Stage I: A tumor that is surrounded by healthy lung tissue, and has not spread to nearby lymph nodes.

Stage II: A tumor that has spread to nearby lymph nodes within the lung, or is invading the chest wall, diaphragm, or is touching (but not invading) vital structures in the center of the chest.

Stage III: A tumor that is difficult, or impossible, for a surgeon to remove because it invades vital structures in the center of the chest, or has spread to lymph nodes outside of the lung, shed cancer cells into fluid around the lung, or spread to lymph nodes on both sides of the body.

Stage IV: Any tumor that has spread to another part of the body such as the brain, bones, adrenal glands, liver, or kidneys

[Andrea B.]

Hi Sandra,

So sorry to hear about your dad. My mom's cancer was diagnosed at stage IIIB...it too had spread to nearby lymph nodes and was deemed inoperable. I think Jim's message gave good definitions of the stages. There is a lot of success in treating all stages, so remain positive and keep hope. Blessings to you.

[Guest DaveG]

When I was restaged to Stage IV, this past April, I asked my doctor "why Stage IV". Although it had spread to my lymph nodes, it was systemically throughout my lymphatic system and had spread outside of the chest. Had it involved only the medialsteinal lymph nodes I would have been Stage III. Through 6 cycles of carplatin/taxol, over 18 weeks, plus a clinical trial, my lymph nodes were clear, 3 weeks after the last chemo on September 2. Since then, however, a CT Scan, on November 4, revealed another recurrence, this time with a tumor in my liver.

I have entered into a Phase II Trial, testing the efficacy of a new drug (ZD6474) against Iressa. The trial is being conducted by Asta Zeneca, the manufactorer of Iressa. I am getting one of the two drugs, but which one I don't know. I just started on the Trial December 9.

Lung cancer is survivable, as you have probably already realized, as there are many members of this group who are long term survivors 4-7 years out, and several at 10 or more years. As you see by my signature, I am now a 2 year survivor.
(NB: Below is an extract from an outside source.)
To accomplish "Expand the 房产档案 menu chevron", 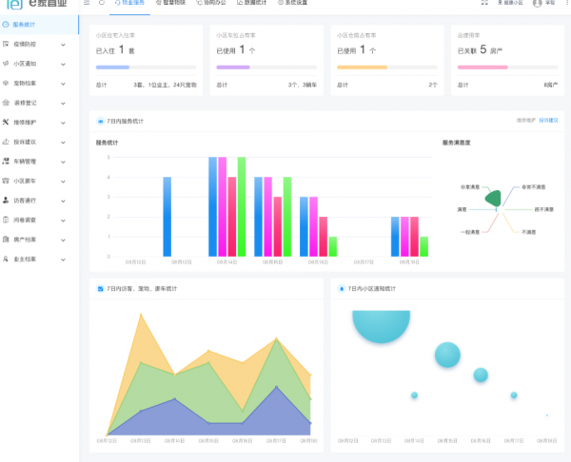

I highly believe in two things for survivorship - attitude and spirituality. I also believe highly in clinical trials. New drugs are being tested all the time. I have confidence in my medical team and the institution I have chosen for my care - U of Wisconsin Comprehensive Cancer Center with Dr. Joan Schiller as my Oncologist. It is important to feel comfortable with the medical team, which not only includes the oncologist, but the nurse and any assistants the oncologist may have, especially for research. The clinical research assistant that has been assigned to me is great. She is very dedicated and has taken the time to get to know me, and has been very open about her background and goals.

A good strong support network is also important. This can include such things as face to face groups, on-line groups (such as this group), other caregivers and the family members of others facing lung cancer.

Welcome to our big family of Lung Cancer Survivors for Change. Please visit us often.

[john]

Once it gets to the pluera of the lungs it is also stage considered stage IV. Usually stage IV means distance mets (brain, bones, liver, adrenal are the most common sites)

Make sure the plural effusion is malignant. If it isnt he really isnt stage VI

I think doctors will use talc or bleomycin for the effusion. You have to ask the Dr though since I am not a doctor

http://www.findarticles.com/cf_dls/m098 ... html?term=

The above data suggest a difference between malignant and nonmalignant pleural effusions associated with NSCLC. A pleural effusion is considered malignant if the findings of cytologic testing are positive or, in the event of negative results of cytologic testing, the fluid is exudative and/or bloody. In rare instances, pleural effusions will be transudative and nonbloody, will have negative results of cytologic testing, and can be considered as reactive, in which case the tumor stage would be T1-3. Sugiura et al[6] compared the survival of 197 patients with stage IIIB disease, with and without pleural effusion, and stage IV disease. They found that the median survival time for patients with stage IIIB disease who had pleural effusions was comparable to that of patients with stage IV disease (7.5 and 5.5 months, respectively) and was significantly worse than that for patients with stage IIIB disease who did not have pleural effusions (median survival time, 15.3 months). Among the patients with pleural effusions, there was no difference in survival time whether the results of fluid cytology testing were positive or negative, provided the latter patients had either bloody and/or exudative fluid that was clinically judged to be the result of the underlying lung cancer.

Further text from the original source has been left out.